■ **Task goal**
Please repeat the lines below, exactly and only, from the one that holds "The width and" through the one that holds "Given: Switch to the Transitions tab".
════════════════
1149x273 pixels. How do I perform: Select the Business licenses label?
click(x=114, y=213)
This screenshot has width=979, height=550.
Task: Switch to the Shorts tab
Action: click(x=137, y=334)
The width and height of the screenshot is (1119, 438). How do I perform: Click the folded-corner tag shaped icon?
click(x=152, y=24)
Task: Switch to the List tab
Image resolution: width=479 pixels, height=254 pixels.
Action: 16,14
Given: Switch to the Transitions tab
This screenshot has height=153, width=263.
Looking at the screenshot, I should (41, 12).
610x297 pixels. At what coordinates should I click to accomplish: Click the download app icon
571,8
════════════════
■ **Your solution**
The width and height of the screenshot is (1119, 438). How do I perform: Click the folded-corner tag shaped icon?
click(x=152, y=24)
Task: Switch to the List tab
Image resolution: width=479 pixels, height=254 pixels.
Action: 16,14
Given: Switch to the Transitions tab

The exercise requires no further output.